Wir verstehen absolut wenn Menschen der Pharmaindustrie und der Politik misstrauen. Wir sind überzeugt, dass Schutz vor Corona und Impfungen sinnvoll und notwendig sind - nicht weil sondern obwohl die Regierung das “auch” will. Mehr dazu in unserer Stellungnahme: https://www.slp.at/artikel/die-regierung-kann-weder-corona-noch-den-aufstieg-von-rechts-bek%C3%A4mpfen-10646

Eine politische Alternative zu diesem System wird nicht aus den Reihen der etablierten Parteien kommen sondern vor allem aus den Protesten und Kämpfen der Kindergärtner*innen, des Pflegepersonals, der Metaller*innen, Beschäftigten im Sozialbereich und der Lehrer*innen etc. Aber auch der Klimabewegung, den Protesten gegen Femiziden und gegen Rassismus. Die Organisierungen die es hier gibt, Vernetzungen von Beschäftigten, Basisgruppen, kämpferischen Betriebsrät*innen und Betriebsgruppen, Gewerkschafter*innen und Organisationen von Beschäftigten - sie alle können die Grundlage für eine so dringend nötige politische Alternative bilden. Schon längst brauchen Arbeiter*innen und Jugendliche eine eigene Partei. Das Potential für eine wirklich neue politische Kraft mit sozialistischen Ideen und einer (klassen)kämpferischen Politik ist groß. Diese Potential braucht eine organisierte Form - um bei kommenden Wahlen am Stimmzettel vertreten zu sein aber vor allem um die Kämpfe die es gibt und die es geben wird zusammen zu führen, zu organisieren und ihnen zu helfen, erfolgreich zu sein. Wir brauchen eine sozialistische Alternative - zu dieser Regierung aber v.a auch zu diesem System für das sie steht!

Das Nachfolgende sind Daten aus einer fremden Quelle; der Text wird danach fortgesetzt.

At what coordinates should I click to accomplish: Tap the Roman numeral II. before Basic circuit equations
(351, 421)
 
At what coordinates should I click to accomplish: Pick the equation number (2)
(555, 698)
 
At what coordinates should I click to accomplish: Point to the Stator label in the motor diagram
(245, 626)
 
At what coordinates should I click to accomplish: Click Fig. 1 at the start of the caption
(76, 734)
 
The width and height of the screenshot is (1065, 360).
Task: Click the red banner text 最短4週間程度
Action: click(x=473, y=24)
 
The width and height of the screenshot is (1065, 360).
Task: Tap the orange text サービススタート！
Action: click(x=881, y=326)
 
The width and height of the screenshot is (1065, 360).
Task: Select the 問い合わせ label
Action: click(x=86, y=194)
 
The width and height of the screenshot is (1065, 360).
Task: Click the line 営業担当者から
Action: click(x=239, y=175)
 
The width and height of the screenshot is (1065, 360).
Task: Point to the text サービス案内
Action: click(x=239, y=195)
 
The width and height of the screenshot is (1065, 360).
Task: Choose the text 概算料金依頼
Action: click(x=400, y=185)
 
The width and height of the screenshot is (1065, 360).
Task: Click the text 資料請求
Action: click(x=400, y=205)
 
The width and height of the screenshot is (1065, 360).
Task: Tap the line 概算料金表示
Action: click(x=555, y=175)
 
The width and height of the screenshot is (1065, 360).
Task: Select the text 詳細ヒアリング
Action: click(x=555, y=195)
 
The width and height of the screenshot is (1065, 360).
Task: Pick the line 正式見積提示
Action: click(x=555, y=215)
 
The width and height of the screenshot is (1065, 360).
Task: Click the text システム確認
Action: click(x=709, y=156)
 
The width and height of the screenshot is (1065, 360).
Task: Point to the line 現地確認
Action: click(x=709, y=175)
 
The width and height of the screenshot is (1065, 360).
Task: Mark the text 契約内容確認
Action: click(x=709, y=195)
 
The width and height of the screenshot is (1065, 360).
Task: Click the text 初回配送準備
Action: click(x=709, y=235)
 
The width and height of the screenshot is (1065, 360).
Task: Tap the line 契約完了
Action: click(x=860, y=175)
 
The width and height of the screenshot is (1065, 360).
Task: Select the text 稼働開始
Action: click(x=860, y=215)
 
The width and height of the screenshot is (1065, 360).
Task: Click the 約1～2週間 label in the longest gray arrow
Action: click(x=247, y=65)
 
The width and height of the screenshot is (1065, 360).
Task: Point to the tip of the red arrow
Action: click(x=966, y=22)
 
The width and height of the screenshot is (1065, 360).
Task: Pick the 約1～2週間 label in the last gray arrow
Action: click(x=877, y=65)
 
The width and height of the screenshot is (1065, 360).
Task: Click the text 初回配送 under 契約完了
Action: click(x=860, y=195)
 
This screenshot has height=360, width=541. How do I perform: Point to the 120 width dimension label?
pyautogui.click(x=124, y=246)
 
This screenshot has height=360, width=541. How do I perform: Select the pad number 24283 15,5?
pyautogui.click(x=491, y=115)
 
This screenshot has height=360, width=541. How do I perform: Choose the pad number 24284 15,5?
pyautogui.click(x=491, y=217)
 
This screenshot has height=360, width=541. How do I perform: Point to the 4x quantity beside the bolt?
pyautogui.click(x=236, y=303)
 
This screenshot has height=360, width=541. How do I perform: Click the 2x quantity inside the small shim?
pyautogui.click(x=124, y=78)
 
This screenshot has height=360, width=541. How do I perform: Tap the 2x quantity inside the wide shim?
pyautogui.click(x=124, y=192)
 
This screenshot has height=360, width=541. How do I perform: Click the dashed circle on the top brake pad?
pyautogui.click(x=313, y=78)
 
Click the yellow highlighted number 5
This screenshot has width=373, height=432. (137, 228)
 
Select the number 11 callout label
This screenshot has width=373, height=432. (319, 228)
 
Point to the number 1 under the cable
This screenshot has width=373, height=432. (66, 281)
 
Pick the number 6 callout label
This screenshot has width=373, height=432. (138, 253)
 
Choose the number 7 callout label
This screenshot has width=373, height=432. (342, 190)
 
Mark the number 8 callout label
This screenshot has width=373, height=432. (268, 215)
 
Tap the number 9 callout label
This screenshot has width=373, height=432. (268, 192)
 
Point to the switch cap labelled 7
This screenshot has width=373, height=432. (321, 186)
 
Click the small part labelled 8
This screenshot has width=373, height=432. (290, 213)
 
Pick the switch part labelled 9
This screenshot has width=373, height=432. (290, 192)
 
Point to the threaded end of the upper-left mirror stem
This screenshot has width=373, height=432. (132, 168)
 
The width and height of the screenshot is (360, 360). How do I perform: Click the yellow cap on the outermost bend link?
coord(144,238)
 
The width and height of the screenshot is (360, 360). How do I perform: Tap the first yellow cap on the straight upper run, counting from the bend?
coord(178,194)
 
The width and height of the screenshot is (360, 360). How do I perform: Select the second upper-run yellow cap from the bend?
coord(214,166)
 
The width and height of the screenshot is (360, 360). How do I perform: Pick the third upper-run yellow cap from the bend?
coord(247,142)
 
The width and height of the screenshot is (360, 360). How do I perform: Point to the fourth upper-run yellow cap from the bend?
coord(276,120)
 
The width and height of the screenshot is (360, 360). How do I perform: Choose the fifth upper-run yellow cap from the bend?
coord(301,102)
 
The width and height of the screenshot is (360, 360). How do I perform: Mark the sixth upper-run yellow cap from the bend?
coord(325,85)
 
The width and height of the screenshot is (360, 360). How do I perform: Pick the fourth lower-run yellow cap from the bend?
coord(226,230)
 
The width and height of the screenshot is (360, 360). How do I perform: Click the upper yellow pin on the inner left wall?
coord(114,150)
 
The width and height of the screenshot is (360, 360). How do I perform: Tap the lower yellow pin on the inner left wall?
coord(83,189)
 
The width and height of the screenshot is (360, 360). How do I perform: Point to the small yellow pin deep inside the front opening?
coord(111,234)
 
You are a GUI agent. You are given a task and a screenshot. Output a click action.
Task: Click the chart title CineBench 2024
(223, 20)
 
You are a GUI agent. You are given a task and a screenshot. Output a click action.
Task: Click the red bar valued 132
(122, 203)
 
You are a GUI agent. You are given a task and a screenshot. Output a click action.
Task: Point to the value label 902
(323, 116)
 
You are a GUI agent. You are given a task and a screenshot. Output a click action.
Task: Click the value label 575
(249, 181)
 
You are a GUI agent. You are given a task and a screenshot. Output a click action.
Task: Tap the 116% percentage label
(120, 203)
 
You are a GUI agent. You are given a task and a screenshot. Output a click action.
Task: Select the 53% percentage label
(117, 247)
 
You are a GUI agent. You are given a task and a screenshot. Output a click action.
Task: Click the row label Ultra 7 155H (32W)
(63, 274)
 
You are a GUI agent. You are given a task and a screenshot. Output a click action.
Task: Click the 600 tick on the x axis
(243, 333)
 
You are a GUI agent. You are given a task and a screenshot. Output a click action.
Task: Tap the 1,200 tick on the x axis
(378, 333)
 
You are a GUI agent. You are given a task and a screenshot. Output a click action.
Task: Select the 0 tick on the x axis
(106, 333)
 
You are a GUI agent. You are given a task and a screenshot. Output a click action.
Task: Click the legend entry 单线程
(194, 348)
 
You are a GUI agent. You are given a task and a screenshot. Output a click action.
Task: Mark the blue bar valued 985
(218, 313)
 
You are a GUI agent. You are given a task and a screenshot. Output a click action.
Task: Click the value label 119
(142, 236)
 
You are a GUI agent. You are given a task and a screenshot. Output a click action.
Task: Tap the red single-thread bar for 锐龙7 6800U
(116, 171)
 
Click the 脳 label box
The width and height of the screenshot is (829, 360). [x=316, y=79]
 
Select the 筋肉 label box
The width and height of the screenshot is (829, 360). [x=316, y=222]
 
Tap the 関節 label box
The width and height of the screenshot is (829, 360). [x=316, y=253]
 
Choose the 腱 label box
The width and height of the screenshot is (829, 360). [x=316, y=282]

  • Für eine österreichweite Konferenz von Betriebsrät*innen, Gewerkschafter*innen, Basisaktivist*innen und Initiativen aus der Klimabewegung, des Kampfes gegen Gewalt an Frauen und dem Sozialbereich, Basisstrukturen, Gewerkschafter*innen um gemeinsam zu beraten und zu planen was nötig ist angesichts von Corona- und Klimakrise und der drohenden nächsten Wirtschaftskrise.
  • Für einen österreichweiten Protest- und Streiktag als nächsten Schritt um Milliarden für Gesundheit, Soziales, Bildung, Klima und ordentliche Löhne zu erkämpfen!
  • Wir können unsere Zukunft nicht mehr diesen Politiker*innen überlassen - wir brauchen eine neue Partei für Arbeiter*innen und Jugendliche!
  • Schluss mit dem kapitalistischen Chaos, organisieren wir Wirtschaft und Gesellschaft demokratisch auf Basis der Bedürfnisse der Menschen, nicht von Profiten.